Jeanne de Clisson

Born: 1300, France
Died: 1359
Country most active: France
Also known as: Jeanne de Belleville

Known as the Lioness of Brittany, Jeanne turned to piracy to avenge her husband, who the French king had had executed for treason. Olivier de Clisson was her third of four husbands, the first having died and the second marriage having been annulled. Together, they had ruled part of Brittany, but following the Breton War of Succession, he was accused of not defending his city vigorously enough; he was beheaded in 1343. Jeanne was then charged, because she had tried to bribe a sergeant to free her husband. Thanks to powerful friends, she avoided the banishment and confiscation of property that she was sentenced with.
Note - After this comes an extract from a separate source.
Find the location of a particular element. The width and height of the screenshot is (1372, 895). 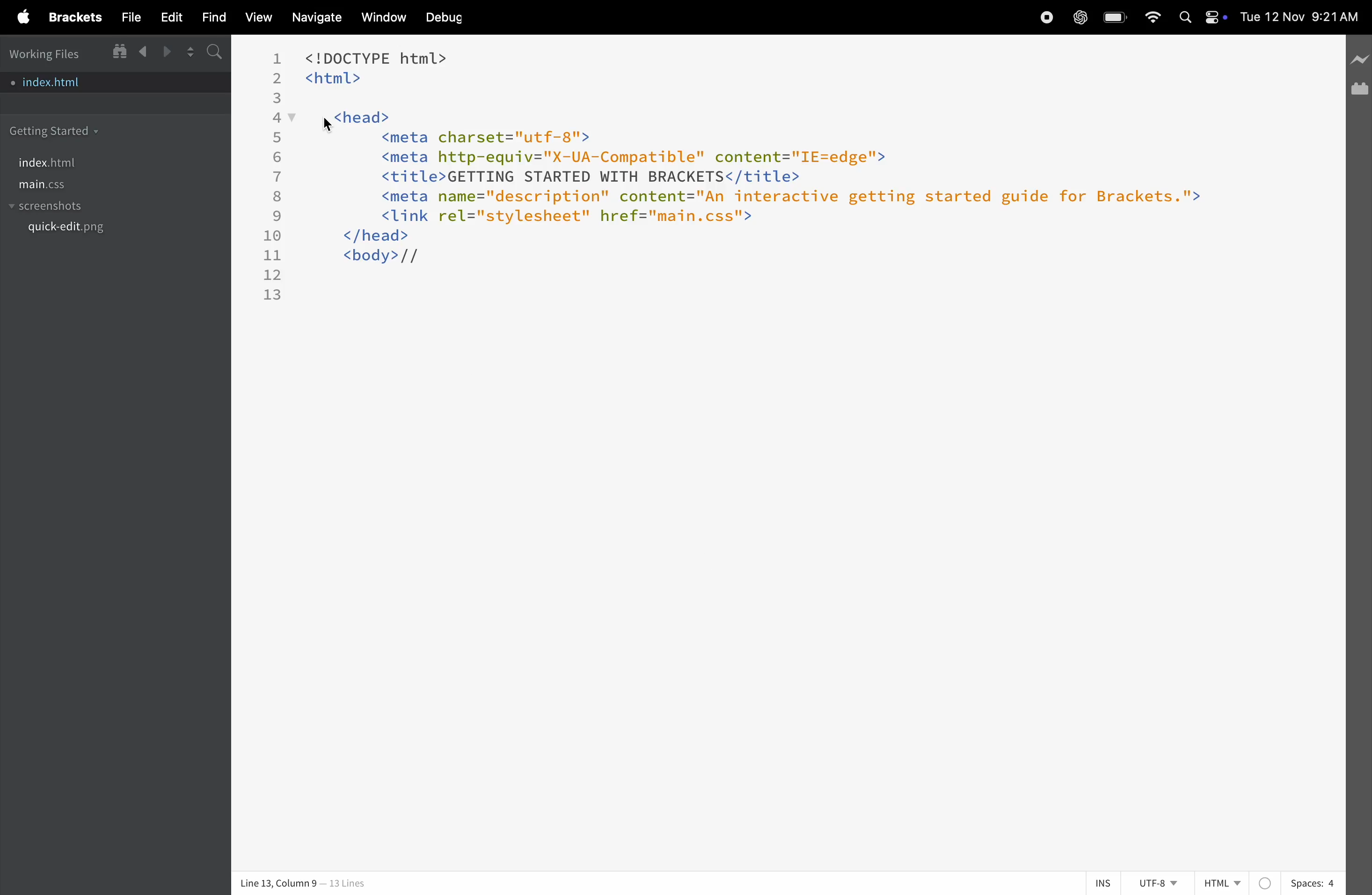

debug is located at coordinates (451, 15).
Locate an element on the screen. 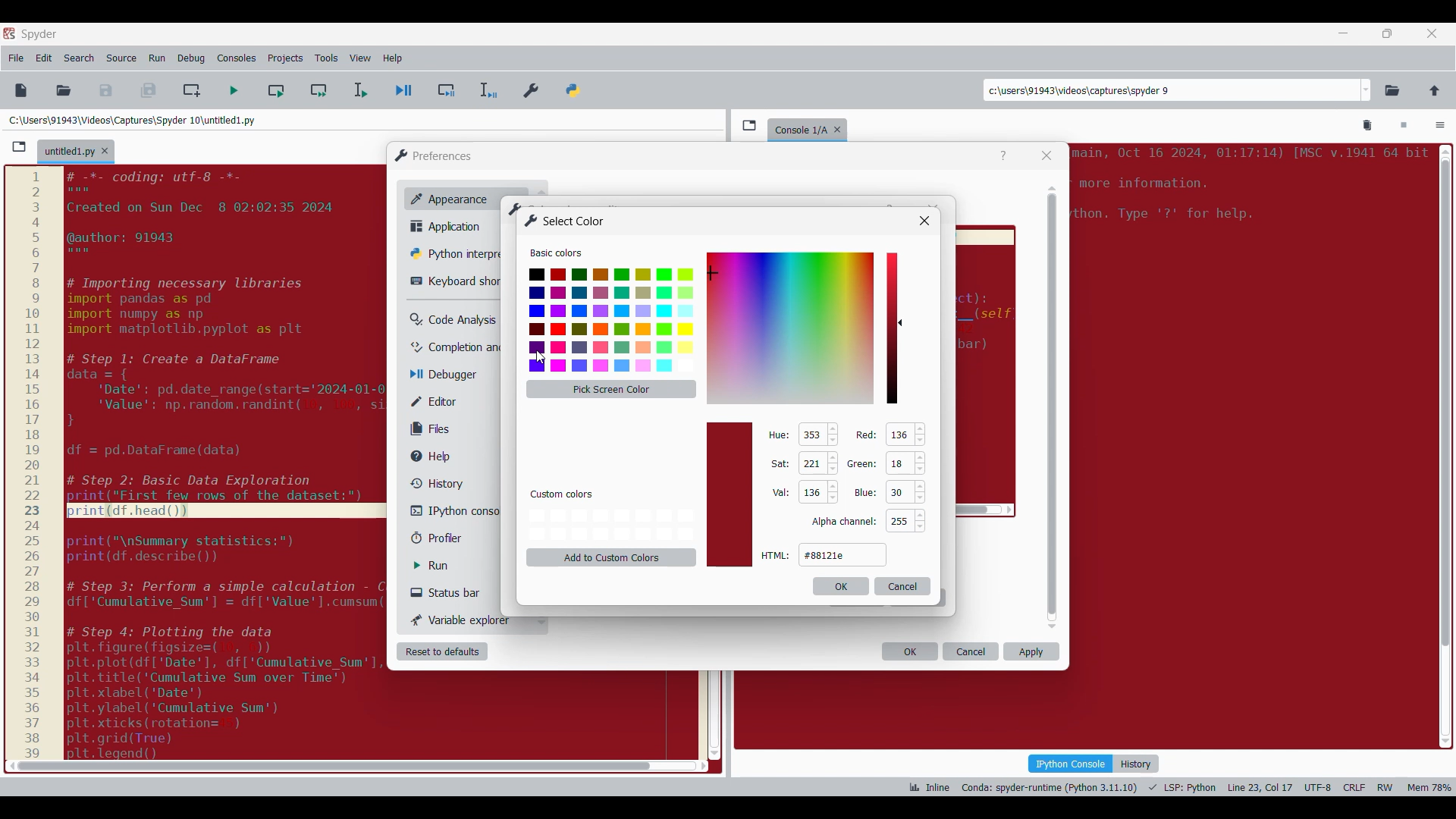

She then swore vengeance upon the French King Philip VI and the duke who had accused her husband of treason. She sold her estates, raised a fighting force of 400 loyal men and started attacking.
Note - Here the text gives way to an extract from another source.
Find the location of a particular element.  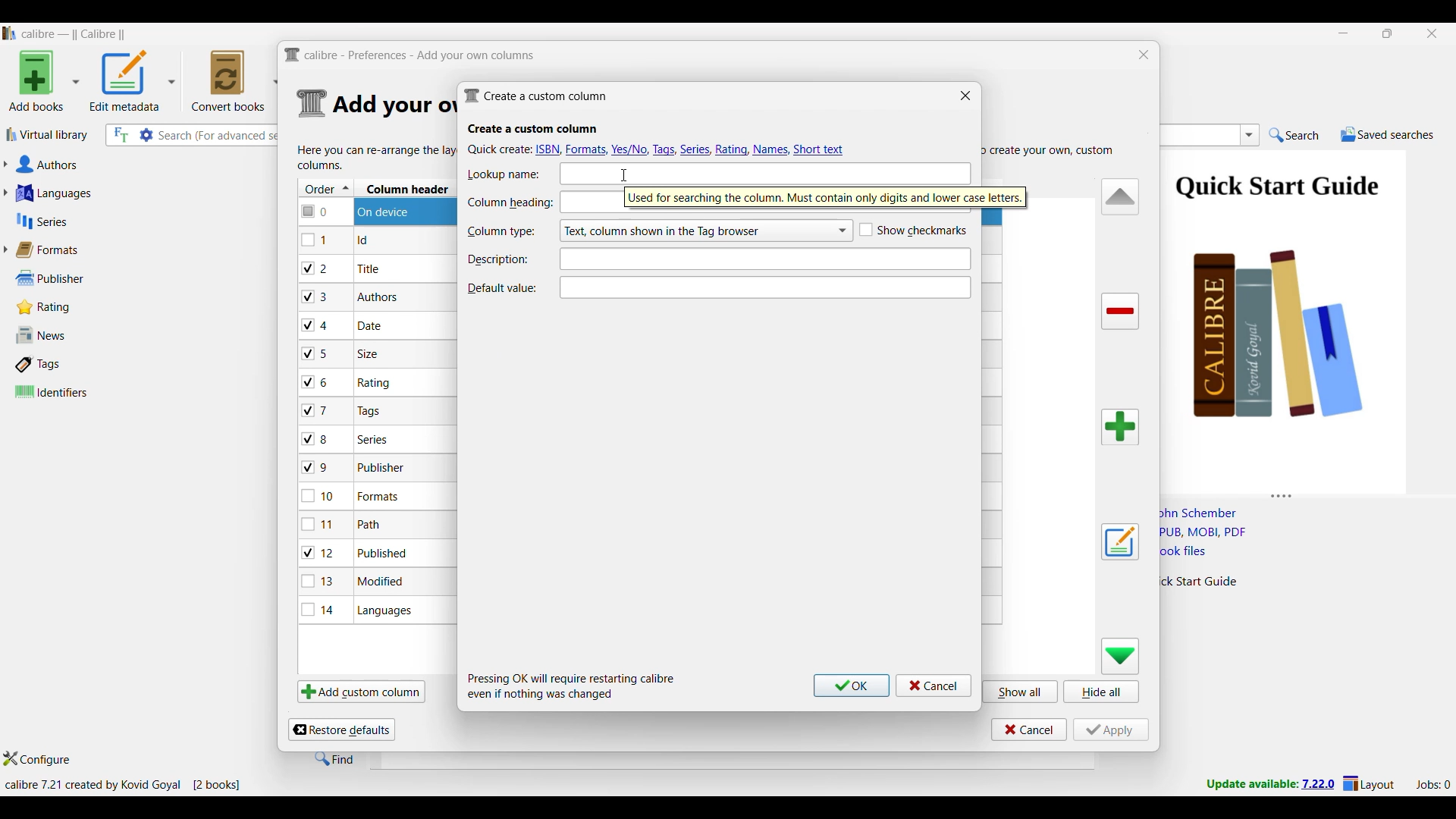

checkbox - 2 is located at coordinates (315, 268).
One of her early targets was a castle at Touffou, where the officer in charge recognised her and let her in, at which point her men massacred the entire garrison, save one person. This was a precursor to her practice of leaving only one or a few sailors alive when she attacked ships, to carry word to the King of France.
With the help of the English king and Breton sympathisers, she started building her Black Fleet, outfitting three warships painted black, with red sails. She named her flagship My Revenge. She started attacking ships in the Bay of Biscay but soon escalated to hunting down French commerce ships in the English Channel. She is also said to have attacked villages along the Norman coast.
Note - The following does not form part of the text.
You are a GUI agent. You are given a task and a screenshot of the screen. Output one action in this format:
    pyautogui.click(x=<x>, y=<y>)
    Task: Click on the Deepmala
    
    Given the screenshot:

At one point, the French were able to sink her flagship and Jeanne and two of her sons were adrift for five days, with her son Guillaume dying of exposure while Jeanne and her other son Olivier were eventually rescued, and resumed their piracy. All told, she was active for over a decade in her 40s and 50s, from around 1343 to 1356.
Jeanne is sometimes referred to as a privateer, meaning her piracy was sanctioned by the English crown, which was a common practice at the time. Although no official documentation of this exists, she did work with the English, including using her ships to supply their forces.
Jeanne remarried for the fourth and final time in the 1350s, to one of the English king’s deputies, and later settled at the Castle of Hennebont, on the Brittany coast. Husband and wife died a few weeks apart in 1359, when Jeanne was 59.